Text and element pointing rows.

========

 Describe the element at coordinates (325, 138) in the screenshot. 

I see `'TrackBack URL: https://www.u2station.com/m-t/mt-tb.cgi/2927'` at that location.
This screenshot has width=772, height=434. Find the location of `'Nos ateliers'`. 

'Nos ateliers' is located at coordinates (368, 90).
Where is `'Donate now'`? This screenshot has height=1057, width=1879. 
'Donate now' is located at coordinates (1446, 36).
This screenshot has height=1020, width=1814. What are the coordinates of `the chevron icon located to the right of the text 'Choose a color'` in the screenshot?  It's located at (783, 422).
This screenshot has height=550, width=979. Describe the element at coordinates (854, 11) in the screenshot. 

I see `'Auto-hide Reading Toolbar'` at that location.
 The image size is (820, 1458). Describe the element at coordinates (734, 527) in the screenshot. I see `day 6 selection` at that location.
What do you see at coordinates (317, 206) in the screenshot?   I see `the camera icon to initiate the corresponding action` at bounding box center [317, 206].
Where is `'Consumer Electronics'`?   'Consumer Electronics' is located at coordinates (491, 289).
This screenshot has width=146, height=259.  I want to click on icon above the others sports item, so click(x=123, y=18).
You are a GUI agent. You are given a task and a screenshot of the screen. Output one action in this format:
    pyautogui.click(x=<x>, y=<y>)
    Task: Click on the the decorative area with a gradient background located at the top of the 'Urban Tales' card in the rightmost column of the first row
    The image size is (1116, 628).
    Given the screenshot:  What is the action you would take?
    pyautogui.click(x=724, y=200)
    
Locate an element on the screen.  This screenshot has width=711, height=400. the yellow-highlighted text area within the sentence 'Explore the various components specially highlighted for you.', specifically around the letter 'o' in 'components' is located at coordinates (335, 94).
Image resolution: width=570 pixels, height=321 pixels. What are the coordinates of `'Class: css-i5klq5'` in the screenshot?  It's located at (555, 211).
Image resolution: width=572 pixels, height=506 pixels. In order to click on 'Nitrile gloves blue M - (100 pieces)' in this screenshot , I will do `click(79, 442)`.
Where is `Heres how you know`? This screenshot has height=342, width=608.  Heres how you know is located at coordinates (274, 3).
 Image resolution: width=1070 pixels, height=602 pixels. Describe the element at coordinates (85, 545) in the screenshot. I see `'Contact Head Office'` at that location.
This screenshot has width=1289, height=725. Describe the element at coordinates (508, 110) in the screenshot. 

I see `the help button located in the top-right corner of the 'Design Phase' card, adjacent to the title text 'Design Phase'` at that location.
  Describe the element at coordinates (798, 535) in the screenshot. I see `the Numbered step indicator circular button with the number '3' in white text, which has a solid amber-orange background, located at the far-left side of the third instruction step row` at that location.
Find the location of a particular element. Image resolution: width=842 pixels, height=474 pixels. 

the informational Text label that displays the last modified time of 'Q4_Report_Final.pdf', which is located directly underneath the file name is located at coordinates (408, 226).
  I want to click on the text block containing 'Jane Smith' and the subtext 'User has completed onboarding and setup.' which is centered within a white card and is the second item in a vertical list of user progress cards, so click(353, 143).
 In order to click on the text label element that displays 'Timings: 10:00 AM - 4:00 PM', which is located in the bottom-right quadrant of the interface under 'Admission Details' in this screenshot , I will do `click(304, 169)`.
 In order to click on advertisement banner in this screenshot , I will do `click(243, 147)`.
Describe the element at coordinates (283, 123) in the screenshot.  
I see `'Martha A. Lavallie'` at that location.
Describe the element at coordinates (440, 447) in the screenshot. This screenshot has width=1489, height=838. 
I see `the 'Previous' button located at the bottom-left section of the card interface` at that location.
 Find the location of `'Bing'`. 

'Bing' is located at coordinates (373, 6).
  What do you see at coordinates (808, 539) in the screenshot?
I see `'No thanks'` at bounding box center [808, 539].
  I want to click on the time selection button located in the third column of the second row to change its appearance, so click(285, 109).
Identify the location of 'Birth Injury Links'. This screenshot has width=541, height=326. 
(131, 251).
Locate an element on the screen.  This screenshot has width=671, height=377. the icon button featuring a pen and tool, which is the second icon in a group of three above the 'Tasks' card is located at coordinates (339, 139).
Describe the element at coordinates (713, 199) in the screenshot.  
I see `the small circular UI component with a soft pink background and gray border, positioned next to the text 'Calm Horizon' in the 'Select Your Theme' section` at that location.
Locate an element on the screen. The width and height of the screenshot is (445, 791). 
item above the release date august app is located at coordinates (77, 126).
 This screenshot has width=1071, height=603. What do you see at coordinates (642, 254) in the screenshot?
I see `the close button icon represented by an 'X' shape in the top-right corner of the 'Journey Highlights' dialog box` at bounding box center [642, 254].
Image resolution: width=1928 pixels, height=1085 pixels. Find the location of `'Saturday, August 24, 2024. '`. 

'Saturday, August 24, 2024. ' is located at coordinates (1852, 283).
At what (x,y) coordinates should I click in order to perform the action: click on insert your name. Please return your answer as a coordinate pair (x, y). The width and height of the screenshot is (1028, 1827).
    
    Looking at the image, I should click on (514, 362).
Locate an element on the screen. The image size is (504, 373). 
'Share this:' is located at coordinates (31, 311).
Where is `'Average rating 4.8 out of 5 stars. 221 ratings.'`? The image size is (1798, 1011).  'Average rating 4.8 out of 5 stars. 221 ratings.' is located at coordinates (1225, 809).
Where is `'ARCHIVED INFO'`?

========

Copy every one of the rows above word for word, keeping each line as it stands.

 Describe the element at coordinates (325, 138) in the screenshot. 

I see `'TrackBack URL: https://www.u2station.com/m-t/mt-tb.cgi/2927'` at that location.
This screenshot has width=772, height=434. Find the location of `'Nos ateliers'`. 

'Nos ateliers' is located at coordinates (368, 90).
Where is `'Donate now'`? This screenshot has height=1057, width=1879. 
'Donate now' is located at coordinates (1446, 36).
This screenshot has height=1020, width=1814. What are the coordinates of `the chevron icon located to the right of the text 'Choose a color'` in the screenshot?  It's located at (783, 422).
This screenshot has height=550, width=979. Describe the element at coordinates (854, 11) in the screenshot. 

I see `'Auto-hide Reading Toolbar'` at that location.
 The image size is (820, 1458). Describe the element at coordinates (734, 527) in the screenshot. I see `day 6 selection` at that location.
What do you see at coordinates (317, 206) in the screenshot?   I see `the camera icon to initiate the corresponding action` at bounding box center [317, 206].
Where is `'Consumer Electronics'`?   'Consumer Electronics' is located at coordinates (491, 289).
This screenshot has width=146, height=259.  I want to click on icon above the others sports item, so click(x=123, y=18).
You are a GUI agent. You are given a task and a screenshot of the screen. Output one action in this format:
    pyautogui.click(x=<x>, y=<y>)
    Task: Click on the the decorative area with a gradient background located at the top of the 'Urban Tales' card in the rightmost column of the first row
    The image size is (1116, 628).
    Given the screenshot:  What is the action you would take?
    pyautogui.click(x=724, y=200)
    
Locate an element on the screen.  This screenshot has width=711, height=400. the yellow-highlighted text area within the sentence 'Explore the various components specially highlighted for you.', specifically around the letter 'o' in 'components' is located at coordinates (335, 94).
Image resolution: width=570 pixels, height=321 pixels. What are the coordinates of `'Class: css-i5klq5'` in the screenshot?  It's located at (555, 211).
Image resolution: width=572 pixels, height=506 pixels. In order to click on 'Nitrile gloves blue M - (100 pieces)' in this screenshot , I will do `click(79, 442)`.
Where is `Heres how you know`? This screenshot has height=342, width=608.  Heres how you know is located at coordinates (274, 3).
 Image resolution: width=1070 pixels, height=602 pixels. Describe the element at coordinates (85, 545) in the screenshot. I see `'Contact Head Office'` at that location.
This screenshot has width=1289, height=725. Describe the element at coordinates (508, 110) in the screenshot. 

I see `the help button located in the top-right corner of the 'Design Phase' card, adjacent to the title text 'Design Phase'` at that location.
  Describe the element at coordinates (798, 535) in the screenshot. I see `the Numbered step indicator circular button with the number '3' in white text, which has a solid amber-orange background, located at the far-left side of the third instruction step row` at that location.
Find the location of a particular element. Image resolution: width=842 pixels, height=474 pixels. 

the informational Text label that displays the last modified time of 'Q4_Report_Final.pdf', which is located directly underneath the file name is located at coordinates (408, 226).
  I want to click on the text block containing 'Jane Smith' and the subtext 'User has completed onboarding and setup.' which is centered within a white card and is the second item in a vertical list of user progress cards, so click(353, 143).
 In order to click on the text label element that displays 'Timings: 10:00 AM - 4:00 PM', which is located in the bottom-right quadrant of the interface under 'Admission Details' in this screenshot , I will do `click(304, 169)`.
 In order to click on advertisement banner in this screenshot , I will do `click(243, 147)`.
Describe the element at coordinates (283, 123) in the screenshot.  
I see `'Martha A. Lavallie'` at that location.
Describe the element at coordinates (440, 447) in the screenshot. This screenshot has width=1489, height=838. 
I see `the 'Previous' button located at the bottom-left section of the card interface` at that location.
 Find the location of `'Bing'`. 

'Bing' is located at coordinates (373, 6).
  What do you see at coordinates (808, 539) in the screenshot?
I see `'No thanks'` at bounding box center [808, 539].
  I want to click on the time selection button located in the third column of the second row to change its appearance, so click(285, 109).
Identify the location of 'Birth Injury Links'. This screenshot has width=541, height=326. 
(131, 251).
Locate an element on the screen.  This screenshot has width=671, height=377. the icon button featuring a pen and tool, which is the second icon in a group of three above the 'Tasks' card is located at coordinates (339, 139).
Describe the element at coordinates (713, 199) in the screenshot.  
I see `the small circular UI component with a soft pink background and gray border, positioned next to the text 'Calm Horizon' in the 'Select Your Theme' section` at that location.
Locate an element on the screen. The width and height of the screenshot is (445, 791). 
item above the release date august app is located at coordinates (77, 126).
 This screenshot has width=1071, height=603. What do you see at coordinates (642, 254) in the screenshot?
I see `the close button icon represented by an 'X' shape in the top-right corner of the 'Journey Highlights' dialog box` at bounding box center [642, 254].
Image resolution: width=1928 pixels, height=1085 pixels. Find the location of `'Saturday, August 24, 2024. '`. 

'Saturday, August 24, 2024. ' is located at coordinates (1852, 283).
At what (x,y) coordinates should I click in order to perform the action: click on insert your name. Please return your answer as a coordinate pair (x, y). The width and height of the screenshot is (1028, 1827).
    
    Looking at the image, I should click on (514, 362).
Locate an element on the screen. The image size is (504, 373). 
'Share this:' is located at coordinates (31, 311).
Where is `'Average rating 4.8 out of 5 stars. 221 ratings.'`? The image size is (1798, 1011).  'Average rating 4.8 out of 5 stars. 221 ratings.' is located at coordinates (1225, 809).
Where is `'ARCHIVED INFO'`?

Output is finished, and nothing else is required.